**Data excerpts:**
================
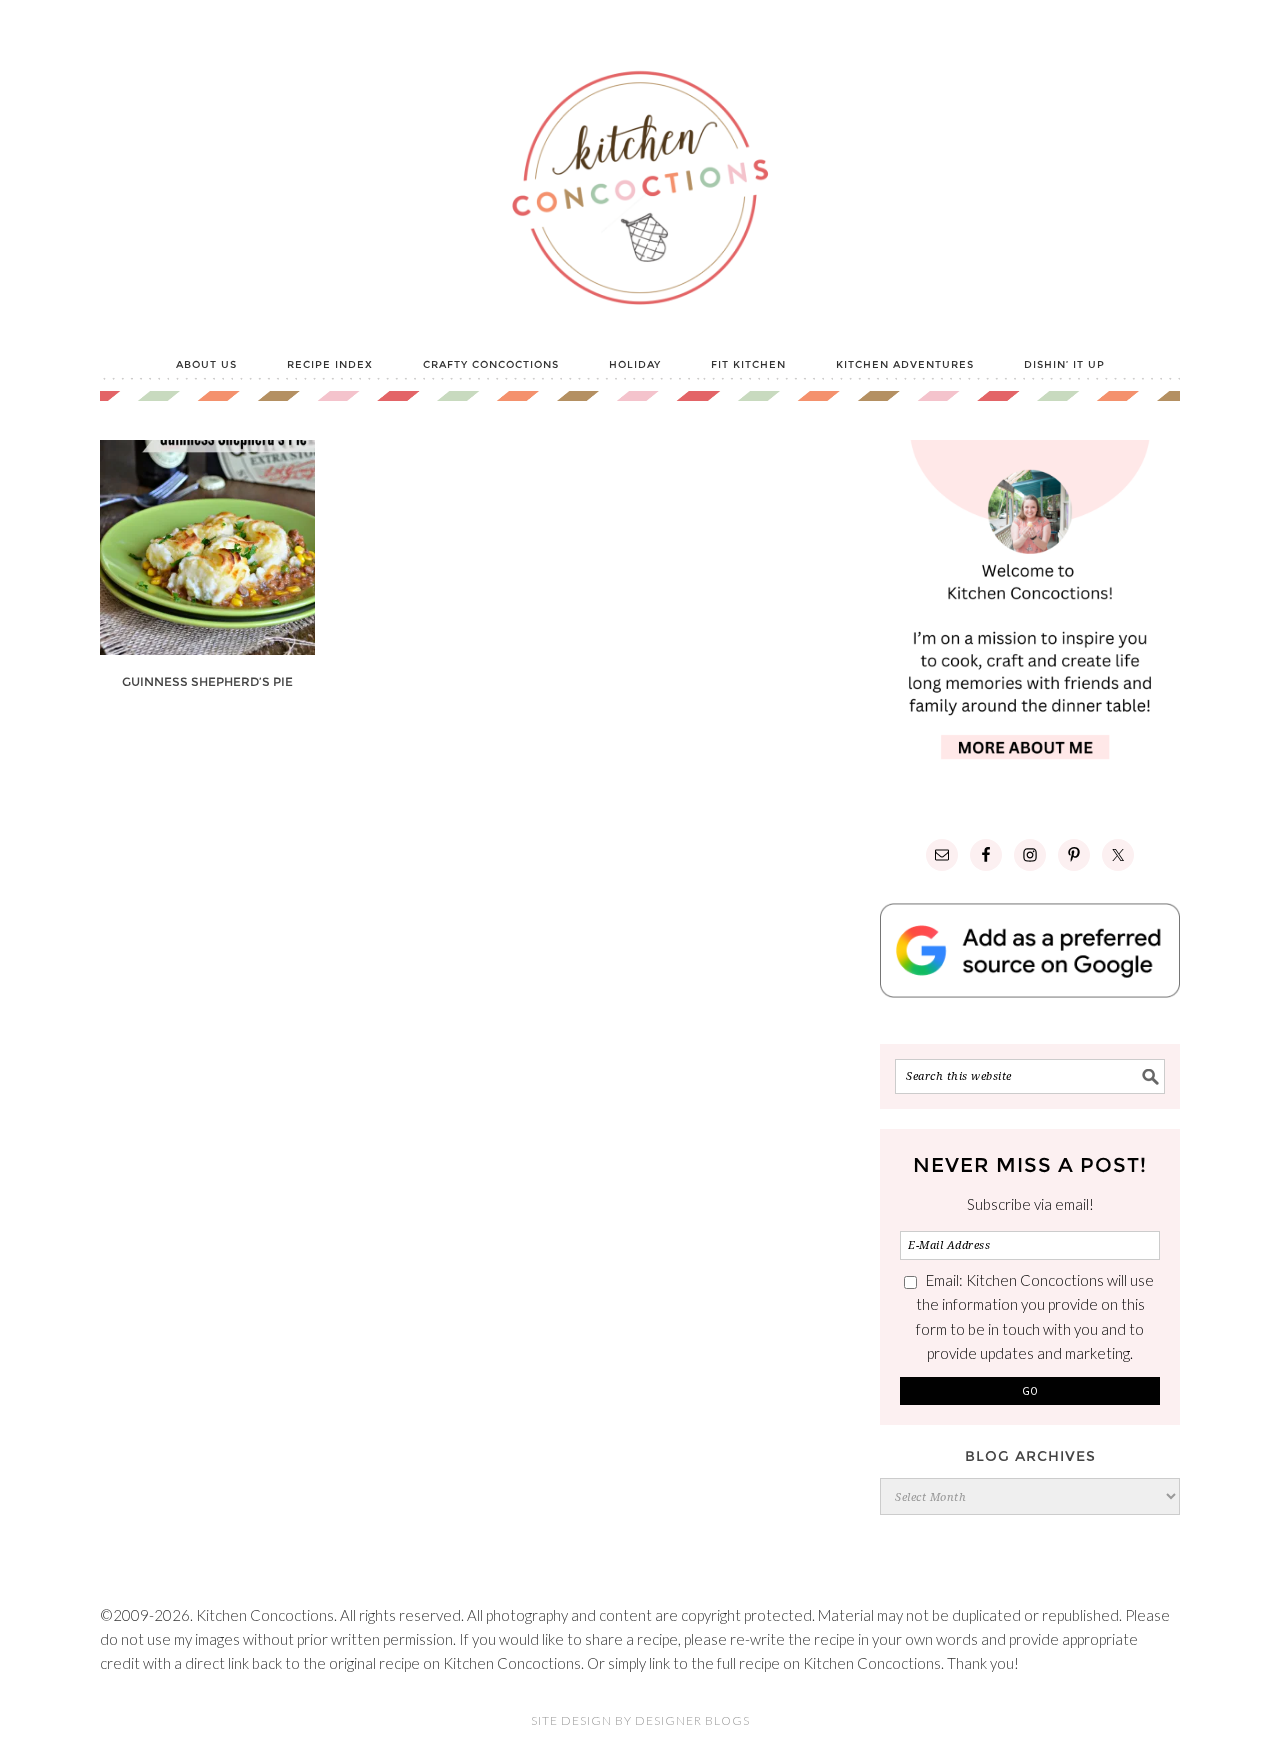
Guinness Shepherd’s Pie (207, 681)
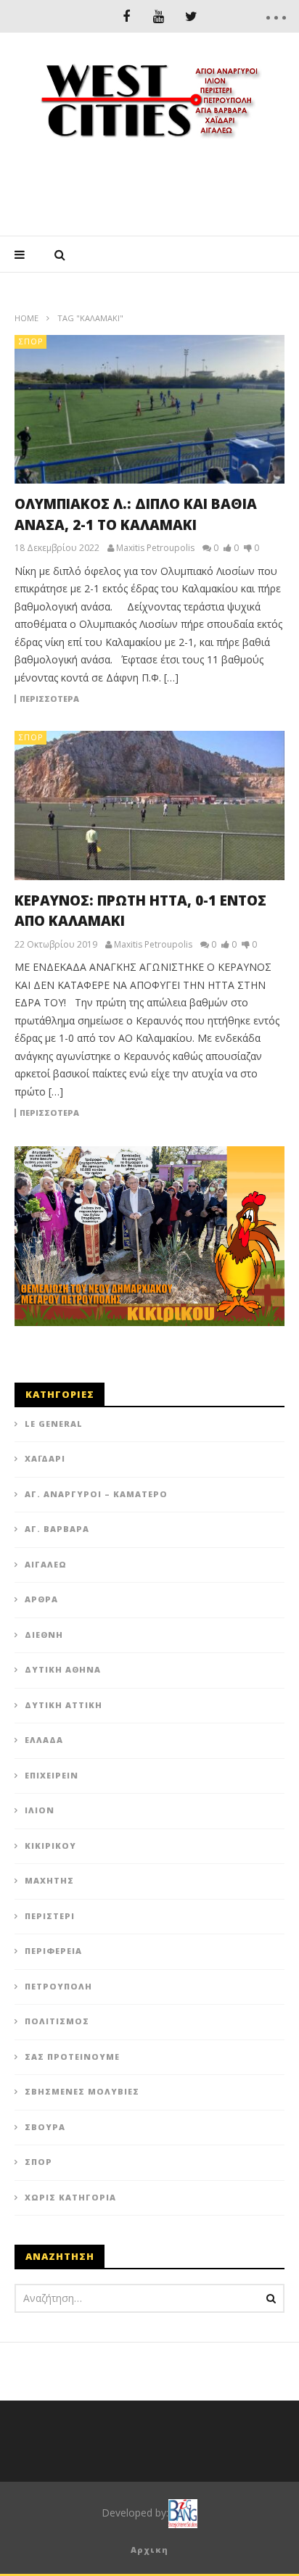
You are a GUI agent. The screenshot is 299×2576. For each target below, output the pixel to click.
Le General (54, 1423)
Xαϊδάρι (45, 1458)
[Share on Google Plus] (145, 1125)
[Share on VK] (145, 1198)
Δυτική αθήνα (63, 1669)
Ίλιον (39, 1810)
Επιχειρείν (51, 1775)
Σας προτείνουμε (72, 2056)
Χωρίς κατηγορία (70, 2197)
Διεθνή (44, 1634)
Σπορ (31, 341)
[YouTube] (158, 16)
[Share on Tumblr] (145, 1089)
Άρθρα (41, 1599)
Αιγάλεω (46, 1564)
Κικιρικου (50, 1845)
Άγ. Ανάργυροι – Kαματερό (96, 1493)
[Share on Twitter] (145, 1017)
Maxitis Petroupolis (155, 548)
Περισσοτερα (49, 699)
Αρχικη (149, 2549)
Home (26, 317)
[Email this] (145, 1234)
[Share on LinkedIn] (145, 1053)
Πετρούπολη (58, 1986)
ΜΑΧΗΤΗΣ (49, 1880)
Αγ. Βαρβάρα (57, 1528)
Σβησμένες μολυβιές (82, 2091)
================
**Work to complete:** For the entries above, transcribe precisely the lines from the one with "Επιχειρείν (51, 1775)" through the end, including both.

**Expected answer:**
Επιχειρείν (51, 1775)
Σας προτείνουμε (72, 2056)
Χωρίς κατηγορία (70, 2197)
Διεθνή (44, 1634)
Σπορ (31, 341)
[YouTube] (158, 16)
[Share on Tumblr] (145, 1089)
Άρθρα (41, 1599)
Αιγάλεω (46, 1564)
Κικιρικου (50, 1845)
Άγ. Ανάργυροι – Kαματερό (96, 1493)
[Share on Twitter] (145, 1017)
Maxitis Petroupolis (155, 548)
Περισσοτερα (49, 699)
Αρχικη (149, 2549)
Home (26, 317)
[Email this] (145, 1234)
[Share on LinkedIn] (145, 1053)
Πετρούπολη (58, 1986)
ΜΑΧΗΤΗΣ (49, 1880)
Αγ. Βαρβάρα (57, 1528)
Σβησμένες μολυβιές (82, 2091)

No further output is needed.